Problem statement: Express everything in the items from the line containing "Where should I click to: Toggle" down to the line containing "will click(x=846, y=398)." as a Markdown table with the columns Row and Line, numbering each line and leaving out blank lines.

Word and element location data:
____________
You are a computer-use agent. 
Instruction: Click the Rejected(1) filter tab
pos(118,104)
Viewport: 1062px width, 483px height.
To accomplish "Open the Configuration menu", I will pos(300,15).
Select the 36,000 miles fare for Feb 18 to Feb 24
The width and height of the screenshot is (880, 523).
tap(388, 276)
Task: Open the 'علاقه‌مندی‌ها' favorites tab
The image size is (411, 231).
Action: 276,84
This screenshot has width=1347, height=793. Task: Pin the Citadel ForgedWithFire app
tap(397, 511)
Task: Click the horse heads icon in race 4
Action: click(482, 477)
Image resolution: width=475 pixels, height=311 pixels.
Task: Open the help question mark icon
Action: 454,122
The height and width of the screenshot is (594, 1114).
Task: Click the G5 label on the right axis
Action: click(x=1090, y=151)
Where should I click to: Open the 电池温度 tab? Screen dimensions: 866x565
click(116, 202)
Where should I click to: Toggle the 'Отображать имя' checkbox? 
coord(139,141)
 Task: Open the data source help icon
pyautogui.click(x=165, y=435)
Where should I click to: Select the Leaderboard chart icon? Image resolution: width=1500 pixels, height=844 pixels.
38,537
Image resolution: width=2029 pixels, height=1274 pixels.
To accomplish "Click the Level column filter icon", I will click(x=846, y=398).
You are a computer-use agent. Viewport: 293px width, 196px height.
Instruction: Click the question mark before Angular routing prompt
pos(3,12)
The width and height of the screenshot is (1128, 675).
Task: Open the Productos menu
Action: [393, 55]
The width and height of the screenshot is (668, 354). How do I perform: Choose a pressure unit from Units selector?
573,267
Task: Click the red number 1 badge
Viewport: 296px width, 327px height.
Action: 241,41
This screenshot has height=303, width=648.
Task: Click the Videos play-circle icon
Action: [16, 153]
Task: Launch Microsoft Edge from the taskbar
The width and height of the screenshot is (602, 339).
____________
Finished exercise:
| Row | Line |
|---|---|
| 1 | Where should I click to: Toggle the 'Отображать имя' checkbox?  |
| 2 | coord(139,141) |
| 3 |  Task: Open the data source help icon |
| 4 | pyautogui.click(x=165, y=435) |
| 5 | Where should I click to: Select the Leaderboard chart icon? Image resolution: width=1500 pixels, height=844 pixels. |
| 6 | 38,537 |
| 7 | Image resolution: width=2029 pixels, height=1274 pixels. |
| 8 | To accomplish "Click the Level column filter icon", I will click(x=846, y=398). |